When you determine the price of most of the world’s oil, you need to keep up with the times.
That’s why Platts, which publishes benchmarks for crude from Colombia to Norway to Australia, is changing how it sets one key marker.
After an unprecedented buying spree by a Chinese trader rattled the market for Middle East crude in August, the information provider will use more oil grades when deciding how much the region’s shipments cost.
That’ll raise the volumes underpinning the company’s system and ensure that prices reflect supply and demand, according to consultants KBC Process Technology Ltd. and IHS Inc.
“It’s a good decision, the market was very worried,” Ehsan Ul-Haq, a senior analyst at KBC, said by phone from London. “The problem was that nobody knew exactly how many cargoes were left for delivery, whether there would be enough for other players.”
As regulators worldwide scrutinize the way financial markers are set, influencing everything from currencies to borrowing rates, Platts is trying to reinforce a process that’s obscure to most outside the world of physical oil trading.
Its system relies on crude traders reporting transactions voluntarily during a half-hour period, known as the window, in contrast to price-setting for other assets such as equities where each move in an individual stock price is recorded on a public exchange.
In Platts’s market-on-close process, bids, offers and deals are reported by traders in a fixed period each day through a technology platform set up by the company.

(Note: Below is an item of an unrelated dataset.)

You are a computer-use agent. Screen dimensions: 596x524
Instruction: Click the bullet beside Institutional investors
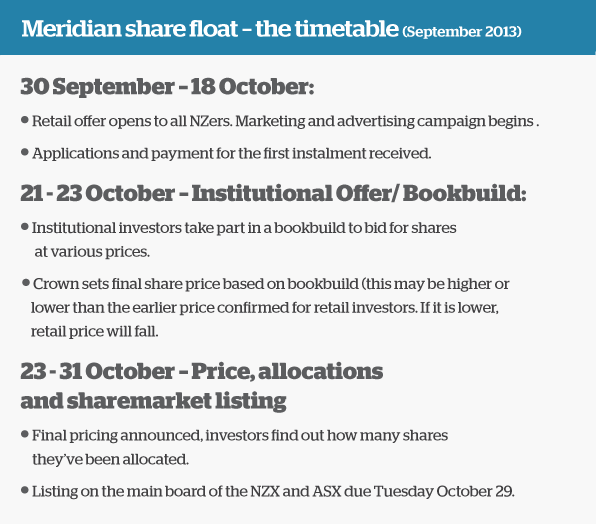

They also can report via e-mail, instant message and phone.
These numbers are then used to create end-of-day price assessments for various commodities and form benchmarks for transactions globally.
The European Commission said this month it dropped an investigation into the potential manipulation of oil price benchmarks, after authorities in 2013 raided the offices of Royal Dutch Shell Plc, BP Plc and others including Platts.
That’s a relief to crude traders who feared crackdowns similar to the penalties on banks accused of rigging other markers including the London Interbank Offered Rate or Libor.
Platts, a unit of McGraw Hill Financial Inc., has confidence in its system. Its market-on-close price assessment process “has been very, very credible,” said Dave Ernsberger, the London-based global director of oil at the company.
“If it wasn’t for the MOC process, the market will not have the same level of information at its hands to have a coherent discussion of pricing of crude oil in the Middle East.”
Bloomberg LP, the parent of Bloomberg News, competes with Platts and other companies in providing energy-market news and information.
The changes in Platts’s assessment of Dubai crude are aimed at “ensuring that our benchmarks are really strong now and going forward into the future,” according to Ernsberger.
To determine the Middle East oil benchmark, used as a marker for about 20 million barrels a day of the region’s crude sold to Asia, Platts runs its process from 4 p.m. to 4:30 p.m. in Singapore each business day. Platts currently uses Dubai, Oman and Abu Dhabi’s Upper Zakum grades to calculate the reference price.
“For Dubai, the rules are set by price reporting agencies, so the onus is on those agencies to ensure the playing field is fair and level for all participants,” Shell said in an e-mail, citing Mike Muller, vice president at Shell International Trading and Supply Crude.
“There need to be safeguards to prevent the risk of distortion and to ensure the Dubai benchmark price mirrors true market supply and demand fundamentals.”
From Jan. 4, Qatar’s Al-Shaheen and Abu Dhabi’s Murban will be added to the process. The new grades will take the volumes underpinning the Dubai benchmark up by more than 50 percent to about 2.4 million barrels a day, which is about the same as South Korea’s consumption.
“Adding more grades is one way to boost liquidity and make a crude benchmark more robust and representative of market forces,” Victor Shum, a vice president at Englewood, Colorado- based consultant IHS, said by phone from Singapore. “The idea is to make the Dubai benchmark more reflective of the market.”
State-run China National United Oil Corp., a unit of the country’s biggest energy company, bought an unprecedented 72 cargoes, or 36 million barrels, of Middle East crude as part of the pricing process in August.
The purchase was so substantial that it prompted concern among traders that the amount of crude available for delivery as part of the Platts process would be exhausted and lead to a “price squeeze,” according to KBC’s Ul-Haq.
“The amount of trading activity that we reported in August this year demonstrated for sure there was the potential for trading activity to cover pretty much all of the available cargoes that were open in the marketplace,” Platts’s Ernsberger said.
“That was the event that demonstrated that it was important to take that conversation up a gear or two and move towards implementation.”